Лена медленно прочитала заявление, где предлагалось выселить Шуренка из квартиры как «лицо без определенных занятий» и где в скобочках квадратными буквами была аккуратно выведена ее фамилия «Василенко», притом рядом со скобками, внизу и вверху, с обеих сторон были проставлены точки, что придавало письму вид отчасти художественный. Лена молча положила письмо на стол.
— Что же ты? — с недоумением спросил Петр Никодимыч, подсовывая ей ручку, предусмотрительно обмакнув перо в школьную «непроливайку». — Или испугалась кого?
— Пугаться мне некого, а подписывать письмо я не стану.
— Да он же хулюган! — взвизгнула Екатерина Никитична. — Он же нас всех перережет здесь, в собственной квартире! За себя не боишься, за дочку побойся хотя бы!

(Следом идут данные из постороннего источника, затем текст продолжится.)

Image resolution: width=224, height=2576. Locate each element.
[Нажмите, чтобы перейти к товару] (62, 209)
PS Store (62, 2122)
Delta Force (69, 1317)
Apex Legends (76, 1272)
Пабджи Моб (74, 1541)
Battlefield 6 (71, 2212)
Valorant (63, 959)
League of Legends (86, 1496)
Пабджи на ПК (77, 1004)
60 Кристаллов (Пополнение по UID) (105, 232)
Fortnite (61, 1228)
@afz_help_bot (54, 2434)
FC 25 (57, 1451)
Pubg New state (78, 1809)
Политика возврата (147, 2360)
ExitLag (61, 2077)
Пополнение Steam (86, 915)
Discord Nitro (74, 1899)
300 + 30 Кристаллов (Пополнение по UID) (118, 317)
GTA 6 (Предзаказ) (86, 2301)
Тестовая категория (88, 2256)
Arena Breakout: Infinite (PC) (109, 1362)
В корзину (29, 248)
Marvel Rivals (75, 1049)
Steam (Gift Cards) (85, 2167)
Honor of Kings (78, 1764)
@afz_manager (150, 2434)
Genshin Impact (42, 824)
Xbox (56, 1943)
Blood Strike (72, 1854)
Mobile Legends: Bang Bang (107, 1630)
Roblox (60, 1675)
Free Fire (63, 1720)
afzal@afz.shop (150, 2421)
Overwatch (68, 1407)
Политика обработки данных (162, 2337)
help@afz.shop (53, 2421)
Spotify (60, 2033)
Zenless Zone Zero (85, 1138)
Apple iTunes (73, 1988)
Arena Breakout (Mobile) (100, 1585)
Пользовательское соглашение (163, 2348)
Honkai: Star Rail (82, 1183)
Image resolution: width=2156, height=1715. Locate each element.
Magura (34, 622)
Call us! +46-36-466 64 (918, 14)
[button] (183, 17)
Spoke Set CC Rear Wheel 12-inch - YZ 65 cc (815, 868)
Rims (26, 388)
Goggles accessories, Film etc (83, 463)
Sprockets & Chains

— Подожди, — поморщился Петр Никодимыч, — зачем же так! Она, значит, еще не подумала, потом подумает и, значит, подпишет. Вот, возьми, — протянул он листок Лене.
— Не нужно мне это письмо! — оттолкнула она руку и выбежала из комнаты.
Ей было жаль не Шуренка, а Васильевну, но если рассудить, то и к парню снисхождение не мешало бы иметь: ладно, попал в беду, вернулся, так помогите ему, а не отмахивайтесь, как от прокаженного… Все было так, но Лена понимала, что теперь она бросила вызов и ей не избежать квартирных баталий.
4
Наконец она решила встретиться с Валентином. Будь что будет, один раз живем! И вот уже нарядная, возбужденная Машенька и ее мама — не такая, конечно, нарядная, как дочка, но все же — с сияющими глазами поджидают у метро того, кто должен сегодня или оправдать надежды, или окончательно их развеять, — словом, будь что будет!